Stupisce la assoluta mancanza di conoscenza
della storia e dell’ attività dell’ associazione, sostanziandosi le critiche
- oltre che in una rispettabile presa di posizione sulla questione delle
quote che da tempo l’A.D.M.I. ha posto all’attenzione anche degli organi dell’A.N.M. e che oggi
peraltro è attualissima anche a livello
politico - in una accusa di taglio
veterofemminista di trasversalità: come
se i problemi delle donne magistrato, dovuti anche ai ritardi delle istituzioni nell’ adottare strategie idonee ad
evitare che il ruolo familiare possa
condizionare l’acquisizione e la conservazione di una elevata professionalità,
non fossero comuni a tutte le donne e non riguardassero tutte le
correnti.
Eppure
proprio questa trasversalità – che nel tempo si è andata arricchendo mediante
l’ingresso nell’A.D.M.I. di donne
giudici del Consiglio di Stato , dei TAR e della Corte dei Conti - ha
creato le premesse perché due
importanti proposte di riforma elaborate dall’ Associazione
con specifici articolati
diventassero leggi dello Stato (
quella sulla introduzione degli organici distrettuali e quella sugli ordini di protezione contro la violenza domestica
) ;
lo stesso impegno trasversale ha
reso possibile che il CSM, messo in mora da una nostra sollecitazione,
costituisse nel 1992, in attuazione della legge n. 125 del 1991, il Comitato
per le pari opportunità. Ancora in forza della propria trasversalità l’ ADMI è stata spesso l’ unica voce all’ interno
dell’ ordine giudiziario a sollecitare
analisi e soluzioni ai problemi connessi ad una femminilizzazione così forte e
così rapida della magistratura, senza peraltro cercare l’ isolamento, ma anzi sollecitando e coltivando la collaborazione con l’ANM.
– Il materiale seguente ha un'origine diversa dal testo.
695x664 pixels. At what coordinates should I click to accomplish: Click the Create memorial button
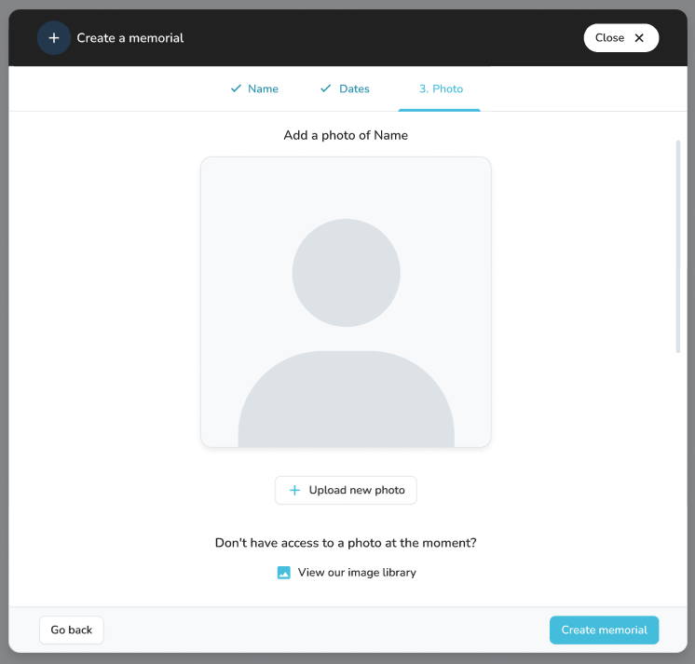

Spiace dover rilevare che proprio una donna, per di
più esponente di una corrente che per storia e cultura si è sempre segnalata per la sua capacità di analisi dei processi
di trasformazione sociale , abbia svolto
critiche così approssimative e disinformate. Forse è ancora vero che l’
impegno delle donne, nella società come
all’ interno della magistratura, trova ostacolo nella diffidenza delle altre
donne.
Confidiamo che la
presente nota sia pubblicata sul sito WEB di MD e
confermiamo la disponibilità
della nostra Associazione ad una fattiva collaborazione sui temi della differenza di genere
nella magistratura, oggi finalmente al centro dell’attenzione di MD ,
che ha ritenuto da ultimo di pubblicare un apposito opuscolo, “L’altra metà della
magistratura”, che in gran parte riproduce analisi e riflessioni da tempo svolte dall’A.D.M.I., non senza
incontrare rifiuti , indifferenza e
diffusi pregiudizi che non hanno
risparmiato neppure esponenti di MD.